Modelling and Forecasting Inbound Tourism Demand to Croatia using Artificial Neural Networks: A Comparative Study


Creative Commons License

Çuhadar M.

Journal of Tourism and Services, vol.21, no.11, pp.55-70, 2020 (Journal Indexed in ESCI) identifier

  • Publication Type: Article / Article
  • Volume: 21 Issue: 11
  • Publication Date: 2020
  • Doi Number: 10.29036/jots.v11i21.171
  • Title of Journal : Journal of Tourism and Services
  • Page Numbers: pp.55-70
  • Keywords: Modelling, Forecasting, Tourism Demand, ANN's

Abstract

Tourism demand is the basis on which all commercial decisions concerning tourism ultimately depend. Accurate estimation of tourism demand is essential for the tourism industry because it can help reduce risk and uncertainty as well as effectively provide basic information for better tourism planning. The purpose of this study is to develop the optimal forecasting model that yields the highest accuracy when compared to the forecast performances of three different methods, namely Artificial Neural Network (ANN), Exponential Smoothing, and Box-Jenkins methods for forecasting monthly inbound tourist flows to Croatia. Prior studies have been applied to forecast tourism demand to Croatia based on time series models and casual methods.
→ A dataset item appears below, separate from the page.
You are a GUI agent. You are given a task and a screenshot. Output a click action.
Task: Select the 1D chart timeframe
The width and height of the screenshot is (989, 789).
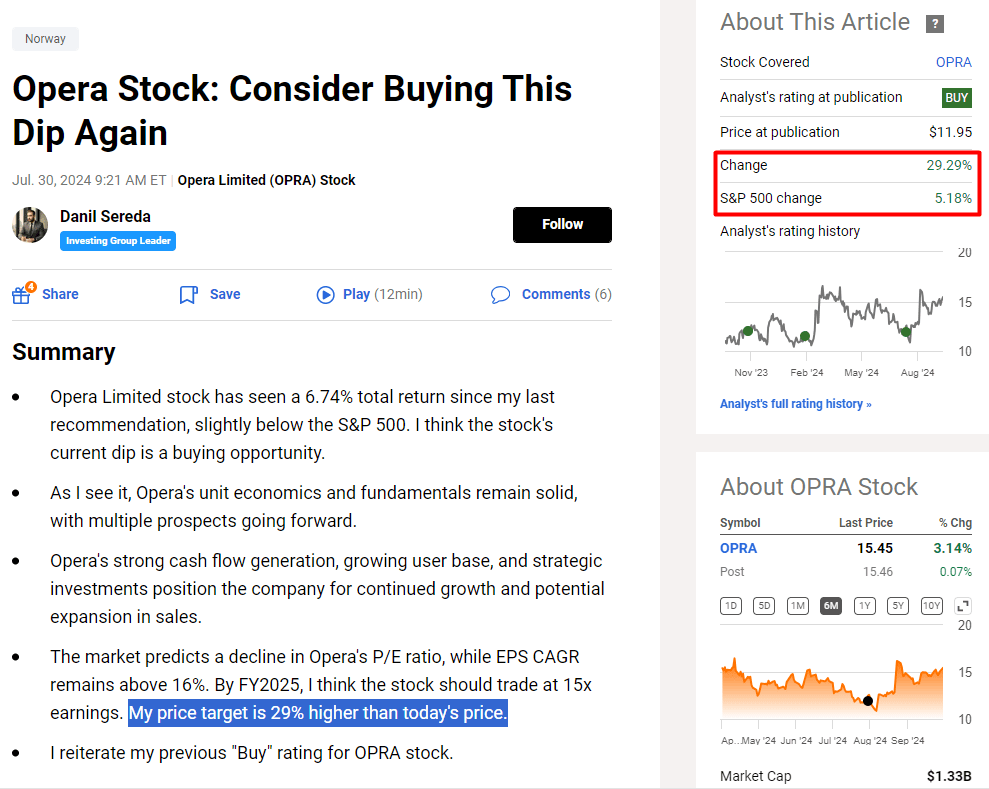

However, the monthly and comparative tourism demand forecasting studies using ANNs are still limited, and this paper aims to fill this gap. The number of monthly foreign tourist arrivals to Croatia covers the period between January 2005-December 2019 data were used to build optimal forecasting models. Forecasting performances of the models were measured by Mean Absolute Percentage Error (MAPE) statistics. As a result of the experiments carried out, when compared to the forecasting performances of various models, 12 lagged ANN models, which have [4-3-1] architecture, were seen to perform best among all models applied in this study. Considering both the empirical findings obtained from this study and previous studies on tourism forecasting, it can be seen that ANN models that do not have any negativities (such as over-training, faulty architecture, etc.) produce successful forecasting results when compared with results generated by conventional statistical methods.